Begin PROVIDED INFORMATION

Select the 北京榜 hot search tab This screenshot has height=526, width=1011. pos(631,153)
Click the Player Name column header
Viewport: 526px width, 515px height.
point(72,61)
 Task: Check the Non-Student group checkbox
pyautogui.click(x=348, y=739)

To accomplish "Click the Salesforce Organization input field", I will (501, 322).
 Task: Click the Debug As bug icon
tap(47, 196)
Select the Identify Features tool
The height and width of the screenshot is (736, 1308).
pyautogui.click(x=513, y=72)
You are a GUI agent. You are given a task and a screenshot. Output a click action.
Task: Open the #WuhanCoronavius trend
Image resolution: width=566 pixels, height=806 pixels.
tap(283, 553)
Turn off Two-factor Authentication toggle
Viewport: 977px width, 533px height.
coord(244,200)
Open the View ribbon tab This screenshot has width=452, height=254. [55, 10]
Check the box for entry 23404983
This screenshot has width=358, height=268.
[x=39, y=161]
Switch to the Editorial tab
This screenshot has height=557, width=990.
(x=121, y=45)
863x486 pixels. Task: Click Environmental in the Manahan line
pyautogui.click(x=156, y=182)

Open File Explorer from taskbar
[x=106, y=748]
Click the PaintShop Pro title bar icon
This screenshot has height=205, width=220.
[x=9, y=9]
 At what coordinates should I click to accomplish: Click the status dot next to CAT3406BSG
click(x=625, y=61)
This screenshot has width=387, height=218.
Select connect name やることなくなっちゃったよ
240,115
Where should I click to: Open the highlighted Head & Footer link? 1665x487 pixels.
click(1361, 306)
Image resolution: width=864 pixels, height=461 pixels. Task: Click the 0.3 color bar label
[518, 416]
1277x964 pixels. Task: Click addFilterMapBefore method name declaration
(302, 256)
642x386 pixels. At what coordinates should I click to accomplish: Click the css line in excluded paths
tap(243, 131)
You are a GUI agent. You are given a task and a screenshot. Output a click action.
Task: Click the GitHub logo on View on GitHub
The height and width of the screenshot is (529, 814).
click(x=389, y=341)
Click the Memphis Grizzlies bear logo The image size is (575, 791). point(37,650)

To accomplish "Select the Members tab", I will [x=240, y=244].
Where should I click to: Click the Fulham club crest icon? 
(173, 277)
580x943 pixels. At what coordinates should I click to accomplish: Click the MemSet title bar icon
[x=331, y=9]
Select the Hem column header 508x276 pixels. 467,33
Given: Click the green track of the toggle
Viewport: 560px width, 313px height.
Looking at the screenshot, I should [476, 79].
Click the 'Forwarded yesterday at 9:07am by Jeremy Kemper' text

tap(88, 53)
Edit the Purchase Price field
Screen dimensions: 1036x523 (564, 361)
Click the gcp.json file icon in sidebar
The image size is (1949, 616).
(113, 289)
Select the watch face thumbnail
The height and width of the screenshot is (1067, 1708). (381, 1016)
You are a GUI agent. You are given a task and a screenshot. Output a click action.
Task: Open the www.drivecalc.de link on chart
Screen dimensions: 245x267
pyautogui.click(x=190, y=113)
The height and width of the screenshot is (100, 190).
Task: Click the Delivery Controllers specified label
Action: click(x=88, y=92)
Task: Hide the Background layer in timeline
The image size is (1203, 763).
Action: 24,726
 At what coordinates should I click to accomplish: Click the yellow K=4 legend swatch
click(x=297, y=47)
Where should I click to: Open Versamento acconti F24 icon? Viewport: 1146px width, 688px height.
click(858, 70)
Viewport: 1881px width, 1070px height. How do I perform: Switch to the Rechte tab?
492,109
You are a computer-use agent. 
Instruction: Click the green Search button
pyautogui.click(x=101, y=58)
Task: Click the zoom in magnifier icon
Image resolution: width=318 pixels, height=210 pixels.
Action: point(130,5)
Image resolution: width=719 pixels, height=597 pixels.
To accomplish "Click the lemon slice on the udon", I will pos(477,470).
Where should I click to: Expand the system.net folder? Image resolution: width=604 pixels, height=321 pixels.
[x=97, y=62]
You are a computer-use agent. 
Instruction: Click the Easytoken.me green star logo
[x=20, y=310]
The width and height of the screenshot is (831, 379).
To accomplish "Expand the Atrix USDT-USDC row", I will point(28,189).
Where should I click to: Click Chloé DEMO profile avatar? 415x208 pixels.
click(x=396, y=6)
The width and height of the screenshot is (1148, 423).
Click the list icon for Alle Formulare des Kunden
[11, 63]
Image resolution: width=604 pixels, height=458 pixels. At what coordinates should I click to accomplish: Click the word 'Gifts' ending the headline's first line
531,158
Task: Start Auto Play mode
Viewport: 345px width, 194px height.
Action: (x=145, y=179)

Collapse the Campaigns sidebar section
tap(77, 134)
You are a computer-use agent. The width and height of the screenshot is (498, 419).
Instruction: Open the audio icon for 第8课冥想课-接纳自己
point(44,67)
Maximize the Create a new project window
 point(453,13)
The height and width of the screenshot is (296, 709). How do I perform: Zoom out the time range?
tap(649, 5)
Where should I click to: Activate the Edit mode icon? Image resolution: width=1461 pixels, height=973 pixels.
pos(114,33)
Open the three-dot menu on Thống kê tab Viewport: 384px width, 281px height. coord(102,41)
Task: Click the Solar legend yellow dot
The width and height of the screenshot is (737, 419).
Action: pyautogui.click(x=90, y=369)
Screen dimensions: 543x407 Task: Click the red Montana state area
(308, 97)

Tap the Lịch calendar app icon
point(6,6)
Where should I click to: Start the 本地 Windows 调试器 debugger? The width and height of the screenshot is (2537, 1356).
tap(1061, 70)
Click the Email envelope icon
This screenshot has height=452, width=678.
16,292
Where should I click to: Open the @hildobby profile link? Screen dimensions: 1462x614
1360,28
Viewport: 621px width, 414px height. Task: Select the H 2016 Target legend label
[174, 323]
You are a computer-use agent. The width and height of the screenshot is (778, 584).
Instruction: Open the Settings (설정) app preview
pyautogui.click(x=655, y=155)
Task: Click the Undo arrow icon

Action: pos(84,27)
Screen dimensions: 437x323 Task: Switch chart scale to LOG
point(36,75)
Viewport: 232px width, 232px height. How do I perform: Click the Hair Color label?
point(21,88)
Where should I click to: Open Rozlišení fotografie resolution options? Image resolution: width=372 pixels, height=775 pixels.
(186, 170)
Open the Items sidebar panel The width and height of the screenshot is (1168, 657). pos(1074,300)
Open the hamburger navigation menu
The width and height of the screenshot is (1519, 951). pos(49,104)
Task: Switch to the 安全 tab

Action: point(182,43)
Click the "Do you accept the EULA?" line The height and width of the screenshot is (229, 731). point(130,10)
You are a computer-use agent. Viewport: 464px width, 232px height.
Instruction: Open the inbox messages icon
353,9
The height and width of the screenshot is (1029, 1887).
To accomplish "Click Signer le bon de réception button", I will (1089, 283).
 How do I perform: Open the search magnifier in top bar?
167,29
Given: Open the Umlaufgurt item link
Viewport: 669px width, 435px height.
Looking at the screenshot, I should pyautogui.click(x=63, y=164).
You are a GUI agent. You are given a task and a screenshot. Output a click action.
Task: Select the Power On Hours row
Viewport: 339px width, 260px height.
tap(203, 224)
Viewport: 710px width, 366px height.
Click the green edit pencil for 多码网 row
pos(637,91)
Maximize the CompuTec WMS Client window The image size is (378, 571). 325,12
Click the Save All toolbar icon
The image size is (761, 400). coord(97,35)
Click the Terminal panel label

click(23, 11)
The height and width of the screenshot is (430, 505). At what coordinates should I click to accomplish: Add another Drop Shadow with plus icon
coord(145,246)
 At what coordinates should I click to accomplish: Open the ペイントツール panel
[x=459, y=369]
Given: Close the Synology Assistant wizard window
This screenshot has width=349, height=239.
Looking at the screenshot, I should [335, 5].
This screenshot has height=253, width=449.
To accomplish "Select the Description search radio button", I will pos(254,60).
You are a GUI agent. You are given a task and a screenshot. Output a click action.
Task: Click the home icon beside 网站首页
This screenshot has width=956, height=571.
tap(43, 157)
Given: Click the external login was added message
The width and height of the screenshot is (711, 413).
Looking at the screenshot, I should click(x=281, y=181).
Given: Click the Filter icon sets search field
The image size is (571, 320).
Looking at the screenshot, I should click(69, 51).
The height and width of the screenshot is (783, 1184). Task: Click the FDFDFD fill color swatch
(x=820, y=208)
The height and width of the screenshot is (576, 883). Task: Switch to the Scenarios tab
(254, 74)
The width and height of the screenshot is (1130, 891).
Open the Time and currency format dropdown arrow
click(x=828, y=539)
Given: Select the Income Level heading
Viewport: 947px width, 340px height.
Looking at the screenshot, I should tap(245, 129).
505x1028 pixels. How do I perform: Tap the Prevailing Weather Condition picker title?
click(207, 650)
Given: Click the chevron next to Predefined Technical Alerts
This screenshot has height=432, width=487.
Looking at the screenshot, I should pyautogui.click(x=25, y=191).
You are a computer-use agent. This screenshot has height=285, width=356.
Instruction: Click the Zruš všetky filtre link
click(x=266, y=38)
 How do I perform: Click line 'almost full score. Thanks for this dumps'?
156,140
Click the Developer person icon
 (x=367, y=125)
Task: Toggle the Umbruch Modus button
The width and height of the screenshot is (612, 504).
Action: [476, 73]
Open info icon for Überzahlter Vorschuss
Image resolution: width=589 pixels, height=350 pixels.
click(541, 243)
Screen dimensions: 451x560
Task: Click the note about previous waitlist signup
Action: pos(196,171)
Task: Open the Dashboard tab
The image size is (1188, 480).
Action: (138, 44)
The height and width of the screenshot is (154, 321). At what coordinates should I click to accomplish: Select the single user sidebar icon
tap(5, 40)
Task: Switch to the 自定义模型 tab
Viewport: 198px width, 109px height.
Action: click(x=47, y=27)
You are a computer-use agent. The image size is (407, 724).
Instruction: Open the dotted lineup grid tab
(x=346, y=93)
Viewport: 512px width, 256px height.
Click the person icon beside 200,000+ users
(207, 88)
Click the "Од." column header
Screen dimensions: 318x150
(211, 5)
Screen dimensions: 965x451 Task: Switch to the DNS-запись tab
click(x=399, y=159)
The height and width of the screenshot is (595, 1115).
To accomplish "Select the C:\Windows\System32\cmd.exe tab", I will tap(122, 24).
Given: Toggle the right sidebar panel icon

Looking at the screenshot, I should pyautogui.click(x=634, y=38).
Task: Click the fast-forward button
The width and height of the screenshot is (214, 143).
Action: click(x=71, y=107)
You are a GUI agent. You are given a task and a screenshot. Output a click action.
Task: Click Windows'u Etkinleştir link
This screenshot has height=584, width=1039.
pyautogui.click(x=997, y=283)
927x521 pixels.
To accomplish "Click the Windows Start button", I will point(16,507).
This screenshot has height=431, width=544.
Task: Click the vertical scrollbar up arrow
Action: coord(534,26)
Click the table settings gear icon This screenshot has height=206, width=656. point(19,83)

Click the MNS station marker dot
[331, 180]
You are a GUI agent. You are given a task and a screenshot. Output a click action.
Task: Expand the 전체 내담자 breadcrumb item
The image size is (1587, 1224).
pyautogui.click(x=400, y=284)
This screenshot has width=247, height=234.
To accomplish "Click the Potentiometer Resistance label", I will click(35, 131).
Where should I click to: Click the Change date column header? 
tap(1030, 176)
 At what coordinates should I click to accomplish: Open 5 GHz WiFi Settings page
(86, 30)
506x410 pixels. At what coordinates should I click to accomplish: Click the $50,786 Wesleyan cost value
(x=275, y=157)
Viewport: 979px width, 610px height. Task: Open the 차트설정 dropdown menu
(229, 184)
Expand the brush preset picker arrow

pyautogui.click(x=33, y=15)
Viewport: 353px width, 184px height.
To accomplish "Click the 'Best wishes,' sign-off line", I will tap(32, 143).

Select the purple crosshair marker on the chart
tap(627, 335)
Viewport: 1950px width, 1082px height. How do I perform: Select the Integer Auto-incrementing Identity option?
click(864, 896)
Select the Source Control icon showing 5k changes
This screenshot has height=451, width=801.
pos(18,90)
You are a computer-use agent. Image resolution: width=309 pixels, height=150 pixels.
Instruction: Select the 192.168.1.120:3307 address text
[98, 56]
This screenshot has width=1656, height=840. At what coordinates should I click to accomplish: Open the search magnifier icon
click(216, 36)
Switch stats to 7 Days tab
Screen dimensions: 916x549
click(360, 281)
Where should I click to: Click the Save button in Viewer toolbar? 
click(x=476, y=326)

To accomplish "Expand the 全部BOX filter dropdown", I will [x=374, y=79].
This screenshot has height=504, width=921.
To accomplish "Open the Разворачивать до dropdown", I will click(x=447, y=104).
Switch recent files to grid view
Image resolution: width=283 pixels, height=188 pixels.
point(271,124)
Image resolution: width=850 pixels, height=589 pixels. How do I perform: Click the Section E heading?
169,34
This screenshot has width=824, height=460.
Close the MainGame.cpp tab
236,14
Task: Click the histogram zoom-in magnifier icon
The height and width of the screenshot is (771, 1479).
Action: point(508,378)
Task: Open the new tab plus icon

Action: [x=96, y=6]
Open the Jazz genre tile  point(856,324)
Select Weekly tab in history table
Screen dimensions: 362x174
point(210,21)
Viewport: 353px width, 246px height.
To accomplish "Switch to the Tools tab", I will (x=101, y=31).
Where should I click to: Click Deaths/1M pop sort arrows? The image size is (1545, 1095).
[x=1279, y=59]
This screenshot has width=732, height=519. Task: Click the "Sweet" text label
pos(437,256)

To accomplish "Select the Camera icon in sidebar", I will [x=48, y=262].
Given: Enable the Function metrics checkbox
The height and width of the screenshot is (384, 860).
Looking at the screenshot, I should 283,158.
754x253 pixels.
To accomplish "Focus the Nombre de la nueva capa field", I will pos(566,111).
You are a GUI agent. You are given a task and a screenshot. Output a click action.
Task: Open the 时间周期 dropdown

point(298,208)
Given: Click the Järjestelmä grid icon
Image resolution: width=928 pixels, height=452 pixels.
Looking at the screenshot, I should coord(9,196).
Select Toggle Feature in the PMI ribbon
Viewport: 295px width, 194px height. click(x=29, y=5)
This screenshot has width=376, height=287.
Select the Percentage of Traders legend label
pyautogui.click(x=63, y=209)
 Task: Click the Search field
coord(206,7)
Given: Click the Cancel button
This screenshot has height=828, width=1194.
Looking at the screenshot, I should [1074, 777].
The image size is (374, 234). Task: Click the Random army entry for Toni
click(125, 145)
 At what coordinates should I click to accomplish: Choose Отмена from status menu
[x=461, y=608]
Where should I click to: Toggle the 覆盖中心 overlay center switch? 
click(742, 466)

End PROVIDED INFORMATION

-- TASK STATEMENT --
Please lay out the data as a Markdown table with the columns No. and Line, starting at the line that contains "will [x=374, y=79]." and stopping after the line that contains "Open the Jazz". Leave out blank lines.

-- RESPONSE FOR THIS EXERCISE --
| No. | Line |
|---|---|
| 1 | To accomplish "Expand the 全部BOX filter dropdown", I will [x=374, y=79]. |
| 2 | This screenshot has height=504, width=921. |
| 3 | To accomplish "Open the Разворачивать до dropdown", I will click(x=447, y=104). |
| 4 | Switch recent files to grid view |
| 5 | Image resolution: width=283 pixels, height=188 pixels. |
| 6 | point(271,124) |
| 7 | Image resolution: width=850 pixels, height=589 pixels. How do I perform: Click the Section E heading? |
| 8 | 169,34 |
| 9 | This screenshot has width=824, height=460. |
| 10 | Close the MainGame.cpp tab |
| 11 | 236,14 |
| 12 | Task: Click the histogram zoom-in magnifier icon |
| 13 | The height and width of the screenshot is (771, 1479). |
| 14 | Action: point(508,378) |
| 15 | Task: Open the new tab plus icon |
| 16 | Action: [x=96, y=6] |
| 17 | Open the Jazz genre tile  point(856,324) |